Онбай пытливо смотрит на сверстника и выливает остаток бутылки в свой стакан. Потом, опершись одной рукой на плечо хозяина, резко поднимается, Сакип поспешно сует ему под мышки костыли, и Онбай, побледнев, яростно мотнув головой, с ходу срываясь на крик, затягивает песню. Для зачина он споет непременно по-русски. Странная какая-то песня, вроде как с надрывом, с неуемной тоской. Хозяева не понимают слов, но от мелодии щемит в груди. Онбай все больше распаляется. Обвислые усы, покорно покрывающие усталый рот, вдруг вздрагивают, топорщатся. В хмурых, заметно приугас- ших в последние годы глазах вспыхивают шальные искорки. Губы, обожженные водкой, дряблые и блеклые, обретают упругость и живость. Грудь ширится, бугрится, и кажется, что Онбай не на костылях висит, а стоит на двух ногах, во весь свой рост. Неожиданно русская песня сменяется казахской, и на глазах расчувствовавшейся Сакип поблескивают слезы. И у Карабалы взор туманится, и жилка у глаз нервно подрагивает. Заметив, что хозяева размякли, Онбай усиливает скорбную дрожь в голосе. Чистые слезы сердобольной четы, всем существом своим внимающей каждому слову песни. точно смывают в его груди досаду, боль и невысказанную обиду, смягчают горечь только что выпитой огненной водицы, развеивают хмель, угнетающей слабостью растекавшийся по жилам, точно свежим ветерком разгоняют стеснившую душу тоску.

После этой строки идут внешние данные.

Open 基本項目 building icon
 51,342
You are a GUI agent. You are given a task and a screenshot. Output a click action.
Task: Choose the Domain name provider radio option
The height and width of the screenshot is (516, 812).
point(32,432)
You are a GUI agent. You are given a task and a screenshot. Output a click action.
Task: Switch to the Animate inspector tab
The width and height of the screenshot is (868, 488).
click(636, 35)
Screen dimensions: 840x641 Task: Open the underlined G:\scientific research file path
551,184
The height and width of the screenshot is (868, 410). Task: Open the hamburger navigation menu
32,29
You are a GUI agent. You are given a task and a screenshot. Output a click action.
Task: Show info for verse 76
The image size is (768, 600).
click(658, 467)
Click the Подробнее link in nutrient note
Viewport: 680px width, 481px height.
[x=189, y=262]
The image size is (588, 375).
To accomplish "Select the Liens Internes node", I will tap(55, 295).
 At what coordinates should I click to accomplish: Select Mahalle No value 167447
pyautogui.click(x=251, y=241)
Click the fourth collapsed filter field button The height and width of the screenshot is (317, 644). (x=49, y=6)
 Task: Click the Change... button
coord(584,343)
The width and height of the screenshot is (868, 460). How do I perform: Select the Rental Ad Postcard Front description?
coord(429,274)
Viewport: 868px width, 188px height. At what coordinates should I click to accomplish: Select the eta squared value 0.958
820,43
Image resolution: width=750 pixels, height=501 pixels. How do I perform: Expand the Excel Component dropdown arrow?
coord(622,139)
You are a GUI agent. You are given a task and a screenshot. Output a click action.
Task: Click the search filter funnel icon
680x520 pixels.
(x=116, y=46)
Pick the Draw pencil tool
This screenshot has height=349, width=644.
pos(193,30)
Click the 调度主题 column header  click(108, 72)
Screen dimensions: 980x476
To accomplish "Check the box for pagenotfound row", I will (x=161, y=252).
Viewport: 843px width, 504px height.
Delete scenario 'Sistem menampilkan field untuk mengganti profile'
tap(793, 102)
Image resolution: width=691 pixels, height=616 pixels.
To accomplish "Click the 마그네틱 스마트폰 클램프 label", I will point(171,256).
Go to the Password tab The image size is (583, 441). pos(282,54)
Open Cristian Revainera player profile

Положив руки на плечи супругов, он с глубоким вздохом говорит:
— Эх, бедняжки мои! Десять дворов осталось в нашем роду, а я единственный,в чьих жилах сохранился живой огонь. Если завтра что-нибудь со мной случится, кто заступится за нашу честь?!
От этих слов у Карабалы еще больше сжимается сердце. Дрожа подбородком, он выстанывает сквозь слезы:
— Опора т...т...ты паша! С...с...кала несокрушимая! — говорит искренне, с душевной болью и тоской.
Ввергнув в смятение простодушную чету, Онбай стремительно уходит, и сквозь раскрытое окошко плоскокрышей мазанки еще долго слышится яростный стук костылей о жесткую землю.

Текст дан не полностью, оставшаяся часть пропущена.